Reflection on Certainty: #1

Are you sure?

Several years ago, I remember having a conversation with a graduate student in philosophy on the subject of certainty. We discussed the subject for over an hour, weaving references and tangents and explications through our conversation, always coming up just short of agreement. Then we realized something: the entire conversation had been based on two different definitions of "certainty" -- he of epistemic, and I of psychological, concepts of certainty.

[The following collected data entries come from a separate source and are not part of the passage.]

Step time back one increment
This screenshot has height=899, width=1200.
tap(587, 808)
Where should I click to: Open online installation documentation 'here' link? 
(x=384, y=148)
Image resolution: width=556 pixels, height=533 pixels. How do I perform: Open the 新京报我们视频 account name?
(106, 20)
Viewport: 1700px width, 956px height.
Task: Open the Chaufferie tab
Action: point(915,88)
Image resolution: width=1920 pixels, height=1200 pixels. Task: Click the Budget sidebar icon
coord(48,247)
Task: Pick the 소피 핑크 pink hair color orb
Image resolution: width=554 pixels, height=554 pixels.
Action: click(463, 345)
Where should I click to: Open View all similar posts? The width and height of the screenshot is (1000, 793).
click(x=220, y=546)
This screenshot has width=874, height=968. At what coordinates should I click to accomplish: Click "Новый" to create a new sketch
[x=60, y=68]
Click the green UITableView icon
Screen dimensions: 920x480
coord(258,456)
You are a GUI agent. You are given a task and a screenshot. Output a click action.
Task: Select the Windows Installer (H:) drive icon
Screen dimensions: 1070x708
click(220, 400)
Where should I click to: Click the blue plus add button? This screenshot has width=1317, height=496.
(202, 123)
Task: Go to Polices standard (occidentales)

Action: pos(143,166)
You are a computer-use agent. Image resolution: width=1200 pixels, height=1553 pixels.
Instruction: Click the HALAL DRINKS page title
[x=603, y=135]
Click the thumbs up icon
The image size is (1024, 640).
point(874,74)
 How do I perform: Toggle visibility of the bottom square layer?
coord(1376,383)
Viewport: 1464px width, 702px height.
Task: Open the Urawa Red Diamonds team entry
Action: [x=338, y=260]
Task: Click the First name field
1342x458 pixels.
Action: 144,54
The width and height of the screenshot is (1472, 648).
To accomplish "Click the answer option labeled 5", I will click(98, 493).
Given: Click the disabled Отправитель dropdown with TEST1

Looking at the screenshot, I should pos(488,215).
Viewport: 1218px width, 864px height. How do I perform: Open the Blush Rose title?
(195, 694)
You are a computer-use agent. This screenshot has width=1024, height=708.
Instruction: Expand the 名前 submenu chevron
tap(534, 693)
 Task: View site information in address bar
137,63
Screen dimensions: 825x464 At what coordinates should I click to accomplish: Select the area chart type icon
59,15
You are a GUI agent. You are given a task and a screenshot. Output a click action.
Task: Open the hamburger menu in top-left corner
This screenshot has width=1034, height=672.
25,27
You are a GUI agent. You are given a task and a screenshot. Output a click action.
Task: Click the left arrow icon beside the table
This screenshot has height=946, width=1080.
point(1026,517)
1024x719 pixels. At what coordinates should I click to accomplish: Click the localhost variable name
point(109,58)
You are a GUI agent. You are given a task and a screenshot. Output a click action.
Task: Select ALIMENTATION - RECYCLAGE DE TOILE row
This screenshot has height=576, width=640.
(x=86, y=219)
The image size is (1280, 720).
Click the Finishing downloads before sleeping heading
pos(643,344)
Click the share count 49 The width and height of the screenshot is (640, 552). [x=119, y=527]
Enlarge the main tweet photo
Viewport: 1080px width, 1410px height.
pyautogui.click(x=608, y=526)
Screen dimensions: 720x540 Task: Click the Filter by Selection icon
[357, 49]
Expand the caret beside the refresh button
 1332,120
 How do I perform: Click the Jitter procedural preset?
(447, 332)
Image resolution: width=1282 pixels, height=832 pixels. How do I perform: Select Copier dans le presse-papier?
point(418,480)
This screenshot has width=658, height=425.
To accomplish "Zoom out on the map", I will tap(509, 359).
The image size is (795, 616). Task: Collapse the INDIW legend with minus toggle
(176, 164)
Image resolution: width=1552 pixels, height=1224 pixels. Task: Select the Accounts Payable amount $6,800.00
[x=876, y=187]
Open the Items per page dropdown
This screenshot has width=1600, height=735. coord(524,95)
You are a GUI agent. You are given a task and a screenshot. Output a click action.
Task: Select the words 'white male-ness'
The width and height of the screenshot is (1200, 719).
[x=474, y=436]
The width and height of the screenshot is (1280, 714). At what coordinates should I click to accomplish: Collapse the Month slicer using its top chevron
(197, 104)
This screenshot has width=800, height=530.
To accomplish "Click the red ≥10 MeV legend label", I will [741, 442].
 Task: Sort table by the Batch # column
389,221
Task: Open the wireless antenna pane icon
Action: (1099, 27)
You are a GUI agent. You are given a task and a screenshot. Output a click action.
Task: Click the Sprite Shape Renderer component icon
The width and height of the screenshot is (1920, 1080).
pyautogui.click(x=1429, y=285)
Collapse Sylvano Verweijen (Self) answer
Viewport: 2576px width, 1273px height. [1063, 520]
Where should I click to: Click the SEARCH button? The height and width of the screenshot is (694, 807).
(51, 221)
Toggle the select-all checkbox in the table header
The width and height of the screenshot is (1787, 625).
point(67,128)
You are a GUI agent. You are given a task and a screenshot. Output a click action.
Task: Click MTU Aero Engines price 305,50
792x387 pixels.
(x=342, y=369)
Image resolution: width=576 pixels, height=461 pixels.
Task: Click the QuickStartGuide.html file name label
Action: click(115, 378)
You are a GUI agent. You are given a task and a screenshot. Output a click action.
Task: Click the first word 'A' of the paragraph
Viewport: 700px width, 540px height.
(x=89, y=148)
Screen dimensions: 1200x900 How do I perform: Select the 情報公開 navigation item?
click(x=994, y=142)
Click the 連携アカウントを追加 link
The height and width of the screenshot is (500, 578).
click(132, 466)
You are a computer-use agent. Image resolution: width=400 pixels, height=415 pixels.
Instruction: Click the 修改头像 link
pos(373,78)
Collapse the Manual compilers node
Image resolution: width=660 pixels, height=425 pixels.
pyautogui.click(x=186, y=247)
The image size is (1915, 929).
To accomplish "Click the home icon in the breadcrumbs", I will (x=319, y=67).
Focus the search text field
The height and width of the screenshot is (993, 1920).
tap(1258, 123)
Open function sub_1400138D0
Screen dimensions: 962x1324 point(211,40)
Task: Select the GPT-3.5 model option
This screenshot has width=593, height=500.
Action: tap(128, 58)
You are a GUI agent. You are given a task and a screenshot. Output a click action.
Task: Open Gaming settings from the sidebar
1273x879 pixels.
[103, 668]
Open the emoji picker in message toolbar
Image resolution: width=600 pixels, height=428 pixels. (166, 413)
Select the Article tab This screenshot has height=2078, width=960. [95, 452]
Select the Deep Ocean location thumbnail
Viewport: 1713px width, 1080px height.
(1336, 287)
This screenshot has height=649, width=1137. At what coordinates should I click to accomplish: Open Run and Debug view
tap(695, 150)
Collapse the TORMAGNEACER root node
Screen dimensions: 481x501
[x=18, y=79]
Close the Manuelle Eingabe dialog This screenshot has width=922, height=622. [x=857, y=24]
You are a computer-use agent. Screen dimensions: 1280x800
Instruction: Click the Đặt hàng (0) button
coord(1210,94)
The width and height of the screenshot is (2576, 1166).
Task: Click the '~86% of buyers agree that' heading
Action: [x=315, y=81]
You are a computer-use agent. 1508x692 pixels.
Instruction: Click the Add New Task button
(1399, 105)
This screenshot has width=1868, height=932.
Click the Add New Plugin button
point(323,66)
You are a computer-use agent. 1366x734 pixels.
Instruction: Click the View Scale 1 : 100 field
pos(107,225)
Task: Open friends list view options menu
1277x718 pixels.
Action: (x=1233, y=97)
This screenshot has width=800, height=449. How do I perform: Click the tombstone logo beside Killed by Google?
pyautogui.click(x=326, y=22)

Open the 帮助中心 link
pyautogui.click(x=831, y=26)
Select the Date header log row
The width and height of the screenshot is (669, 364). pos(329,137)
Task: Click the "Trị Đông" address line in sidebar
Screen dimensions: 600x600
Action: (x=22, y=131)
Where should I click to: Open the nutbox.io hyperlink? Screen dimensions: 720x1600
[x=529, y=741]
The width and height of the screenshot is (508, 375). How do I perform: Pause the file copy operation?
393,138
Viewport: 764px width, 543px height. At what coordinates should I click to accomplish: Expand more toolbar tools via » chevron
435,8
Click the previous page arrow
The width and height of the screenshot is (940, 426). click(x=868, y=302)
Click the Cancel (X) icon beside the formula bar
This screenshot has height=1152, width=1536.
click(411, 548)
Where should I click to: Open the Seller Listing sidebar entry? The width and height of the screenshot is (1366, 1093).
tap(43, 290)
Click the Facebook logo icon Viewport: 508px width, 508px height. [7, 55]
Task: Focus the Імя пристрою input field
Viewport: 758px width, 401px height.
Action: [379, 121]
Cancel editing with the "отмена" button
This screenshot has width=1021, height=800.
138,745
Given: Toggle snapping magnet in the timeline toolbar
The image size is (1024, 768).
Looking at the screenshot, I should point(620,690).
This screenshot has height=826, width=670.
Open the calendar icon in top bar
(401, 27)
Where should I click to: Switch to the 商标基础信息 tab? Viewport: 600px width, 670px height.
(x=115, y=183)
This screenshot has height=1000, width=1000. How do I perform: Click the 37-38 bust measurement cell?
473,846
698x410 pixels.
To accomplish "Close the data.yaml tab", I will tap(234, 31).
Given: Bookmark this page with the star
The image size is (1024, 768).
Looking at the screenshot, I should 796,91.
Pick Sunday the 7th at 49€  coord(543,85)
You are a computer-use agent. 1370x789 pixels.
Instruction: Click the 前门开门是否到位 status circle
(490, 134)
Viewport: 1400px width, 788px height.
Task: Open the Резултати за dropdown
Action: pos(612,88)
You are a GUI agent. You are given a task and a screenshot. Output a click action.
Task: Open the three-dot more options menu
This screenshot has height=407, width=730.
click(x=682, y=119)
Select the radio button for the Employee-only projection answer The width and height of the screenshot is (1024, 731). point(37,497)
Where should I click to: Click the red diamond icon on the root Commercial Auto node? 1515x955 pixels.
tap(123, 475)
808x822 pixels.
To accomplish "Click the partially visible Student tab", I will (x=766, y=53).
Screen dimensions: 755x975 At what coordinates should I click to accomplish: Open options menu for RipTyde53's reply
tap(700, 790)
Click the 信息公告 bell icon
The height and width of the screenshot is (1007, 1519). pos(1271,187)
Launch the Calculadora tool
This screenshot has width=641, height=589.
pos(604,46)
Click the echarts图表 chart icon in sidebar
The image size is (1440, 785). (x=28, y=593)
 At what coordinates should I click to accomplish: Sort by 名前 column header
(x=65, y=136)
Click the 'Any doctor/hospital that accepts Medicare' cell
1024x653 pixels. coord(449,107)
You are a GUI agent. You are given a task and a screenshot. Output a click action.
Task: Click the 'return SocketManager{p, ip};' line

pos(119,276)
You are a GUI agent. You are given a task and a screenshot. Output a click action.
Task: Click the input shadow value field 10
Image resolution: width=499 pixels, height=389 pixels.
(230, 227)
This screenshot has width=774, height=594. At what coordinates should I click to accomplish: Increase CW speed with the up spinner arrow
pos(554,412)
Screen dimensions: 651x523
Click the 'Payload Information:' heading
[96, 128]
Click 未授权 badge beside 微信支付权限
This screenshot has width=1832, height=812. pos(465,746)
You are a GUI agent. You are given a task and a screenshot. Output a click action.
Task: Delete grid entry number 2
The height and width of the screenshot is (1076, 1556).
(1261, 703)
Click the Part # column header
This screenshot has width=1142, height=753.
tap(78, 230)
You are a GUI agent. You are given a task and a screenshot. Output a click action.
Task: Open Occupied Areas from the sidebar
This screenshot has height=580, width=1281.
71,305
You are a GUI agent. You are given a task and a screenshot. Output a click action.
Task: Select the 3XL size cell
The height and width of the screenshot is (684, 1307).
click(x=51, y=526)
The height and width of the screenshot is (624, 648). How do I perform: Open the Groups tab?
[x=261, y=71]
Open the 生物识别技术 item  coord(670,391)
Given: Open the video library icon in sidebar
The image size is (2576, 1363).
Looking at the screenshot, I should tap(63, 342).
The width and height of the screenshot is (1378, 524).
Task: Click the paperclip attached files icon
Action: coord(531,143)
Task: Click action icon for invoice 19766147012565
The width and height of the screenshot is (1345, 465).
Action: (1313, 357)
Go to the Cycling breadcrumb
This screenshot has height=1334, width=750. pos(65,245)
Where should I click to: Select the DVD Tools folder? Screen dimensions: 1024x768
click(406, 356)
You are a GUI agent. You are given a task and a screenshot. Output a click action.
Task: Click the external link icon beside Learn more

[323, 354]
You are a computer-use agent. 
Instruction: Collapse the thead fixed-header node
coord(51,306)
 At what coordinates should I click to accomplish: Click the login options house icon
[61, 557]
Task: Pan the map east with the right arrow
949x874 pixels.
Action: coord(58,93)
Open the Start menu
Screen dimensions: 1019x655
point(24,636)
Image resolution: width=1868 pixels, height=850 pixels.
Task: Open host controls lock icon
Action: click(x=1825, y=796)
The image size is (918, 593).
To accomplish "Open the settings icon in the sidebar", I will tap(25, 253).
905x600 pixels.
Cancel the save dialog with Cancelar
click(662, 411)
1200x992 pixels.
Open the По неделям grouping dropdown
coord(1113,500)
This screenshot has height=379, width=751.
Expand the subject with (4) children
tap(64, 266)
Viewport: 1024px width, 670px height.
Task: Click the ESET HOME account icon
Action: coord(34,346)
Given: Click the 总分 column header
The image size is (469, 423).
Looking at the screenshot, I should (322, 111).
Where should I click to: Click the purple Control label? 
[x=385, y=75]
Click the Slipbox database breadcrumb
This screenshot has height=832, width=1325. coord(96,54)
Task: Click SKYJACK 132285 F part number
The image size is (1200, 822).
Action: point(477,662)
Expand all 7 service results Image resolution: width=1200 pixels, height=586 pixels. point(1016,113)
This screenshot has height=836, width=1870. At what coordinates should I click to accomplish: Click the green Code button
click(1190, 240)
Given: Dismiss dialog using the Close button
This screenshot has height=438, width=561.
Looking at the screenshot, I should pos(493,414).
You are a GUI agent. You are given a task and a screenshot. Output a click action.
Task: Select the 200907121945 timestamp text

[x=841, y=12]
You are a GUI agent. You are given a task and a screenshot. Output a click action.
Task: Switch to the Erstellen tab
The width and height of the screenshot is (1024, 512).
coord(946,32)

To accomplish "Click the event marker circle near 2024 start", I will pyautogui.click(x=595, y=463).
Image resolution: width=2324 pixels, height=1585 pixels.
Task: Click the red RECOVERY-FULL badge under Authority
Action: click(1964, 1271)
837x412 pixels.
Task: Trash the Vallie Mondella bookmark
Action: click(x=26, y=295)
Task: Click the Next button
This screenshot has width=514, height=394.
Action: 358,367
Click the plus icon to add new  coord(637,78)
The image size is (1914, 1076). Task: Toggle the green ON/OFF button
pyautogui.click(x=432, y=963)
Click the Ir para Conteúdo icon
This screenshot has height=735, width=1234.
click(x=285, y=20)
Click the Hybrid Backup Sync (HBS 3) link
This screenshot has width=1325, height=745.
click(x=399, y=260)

This experience may be why I feel so strongly about defining terms before discussing major ideas or issues. Yet our confusion illustrates one of the cardinal difficulties in this topic. I was so sure during the conversation that we were discussing the same thing, but I was later to discover that sense of certainty to be misplaced -- that is, totally in error.

When we commonly speak of "certainty," we mean a sense of psychological certainty: the subjective sensation that we have grasped an objective truth.

These sensations may be felt with varying degrees of finality or confidence. We might simply be speaking of fulfilled expectations, the psychical satisfaction of being proven right.  "Of course he was cheating on you -- he brought you flowers last week." A stronger certainty may arise when we can think of no refutation at a given moment; stronger still when we can imagine no refutation can exist.  The most extreme cases of psychological certainty occur when an idea is perceived as a truth in which no error can ever be found and against which no inconsistent statement can possibly stand.

Sensations of certainty are almost invariably unwarranted.

Humans are, quite simply, human. Our experiences are finite, our perspectives are limited, and our senses may often be misleading.  Given the frailty of the human condition, how can we speak of being certain of anything? Moreover, given the hubris to which humans are so often subject, how can we take seriously any statement of absolute certainty?

Here lies the cardinal difficulty: given our own humanity, what can humans possibly know?